Requirement ▸
Extract all data as written.
──────── Task input
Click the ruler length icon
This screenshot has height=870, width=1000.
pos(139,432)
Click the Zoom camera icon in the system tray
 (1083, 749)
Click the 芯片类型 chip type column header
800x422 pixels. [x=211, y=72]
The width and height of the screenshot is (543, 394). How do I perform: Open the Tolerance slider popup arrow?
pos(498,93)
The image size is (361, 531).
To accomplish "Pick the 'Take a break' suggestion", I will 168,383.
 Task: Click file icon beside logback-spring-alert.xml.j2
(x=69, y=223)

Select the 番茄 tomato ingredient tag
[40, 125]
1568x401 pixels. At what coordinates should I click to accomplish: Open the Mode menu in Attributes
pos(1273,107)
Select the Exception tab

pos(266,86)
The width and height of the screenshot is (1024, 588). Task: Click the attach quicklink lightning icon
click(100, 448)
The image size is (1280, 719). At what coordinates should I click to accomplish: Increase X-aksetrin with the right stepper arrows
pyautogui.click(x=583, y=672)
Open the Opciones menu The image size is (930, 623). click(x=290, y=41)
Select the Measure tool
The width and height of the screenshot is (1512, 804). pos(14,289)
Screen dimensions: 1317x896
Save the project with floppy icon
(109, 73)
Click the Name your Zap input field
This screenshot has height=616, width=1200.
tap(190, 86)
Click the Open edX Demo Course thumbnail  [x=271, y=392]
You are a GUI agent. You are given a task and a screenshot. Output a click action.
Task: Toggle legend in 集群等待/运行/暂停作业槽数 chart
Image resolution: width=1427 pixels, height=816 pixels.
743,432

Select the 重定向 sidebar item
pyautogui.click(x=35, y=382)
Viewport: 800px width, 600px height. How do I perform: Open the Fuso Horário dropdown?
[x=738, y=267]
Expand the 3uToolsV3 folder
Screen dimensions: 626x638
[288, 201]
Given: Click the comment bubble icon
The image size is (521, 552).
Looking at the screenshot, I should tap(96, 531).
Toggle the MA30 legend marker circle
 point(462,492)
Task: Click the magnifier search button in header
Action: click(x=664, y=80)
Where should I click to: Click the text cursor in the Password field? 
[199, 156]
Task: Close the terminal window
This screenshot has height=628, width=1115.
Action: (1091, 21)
────────────────
Reply to the exercise ▸
Click the ruler length icon
This screenshot has height=870, width=1000.
pos(139,432)
Click the Zoom camera icon in the system tray
 (1083, 749)
Click the 芯片类型 chip type column header
800x422 pixels. [x=211, y=72]
The width and height of the screenshot is (543, 394). How do I perform: Open the Tolerance slider popup arrow?
pos(498,93)
The image size is (361, 531).
To accomplish "Pick the 'Take a break' suggestion", I will 168,383.
 Task: Click file icon beside logback-spring-alert.xml.j2
(x=69, y=223)

Select the 番茄 tomato ingredient tag
[40, 125]
1568x401 pixels. At what coordinates should I click to accomplish: Open the Mode menu in Attributes
pos(1273,107)
Select the Exception tab

pos(266,86)
The width and height of the screenshot is (1024, 588). Task: Click the attach quicklink lightning icon
click(100, 448)
The image size is (1280, 719). At what coordinates should I click to accomplish: Increase X-aksetrin with the right stepper arrows
pyautogui.click(x=583, y=672)
Open the Opciones menu The image size is (930, 623). click(x=290, y=41)
Select the Measure tool
The width and height of the screenshot is (1512, 804). pos(14,289)
Screen dimensions: 1317x896
Save the project with floppy icon
(109, 73)
Click the Name your Zap input field
This screenshot has height=616, width=1200.
tap(190, 86)
Click the Open edX Demo Course thumbnail  [x=271, y=392]
You are a GUI agent. You are given a task and a screenshot. Output a click action.
Task: Toggle legend in 集群等待/运行/暂停作业槽数 chart
Image resolution: width=1427 pixels, height=816 pixels.
743,432

Select the 重定向 sidebar item
pyautogui.click(x=35, y=382)
Viewport: 800px width, 600px height. How do I perform: Open the Fuso Horário dropdown?
[x=738, y=267]
Expand the 3uToolsV3 folder
Screen dimensions: 626x638
[288, 201]
Given: Click the comment bubble icon
The image size is (521, 552).
Looking at the screenshot, I should tap(96, 531).
Toggle the MA30 legend marker circle
 point(462,492)
Task: Click the magnifier search button in header
Action: click(x=664, y=80)
Where should I click to: Click the text cursor in the Password field? 
[199, 156]
Task: Close the terminal window
This screenshot has height=628, width=1115.
Action: (1091, 21)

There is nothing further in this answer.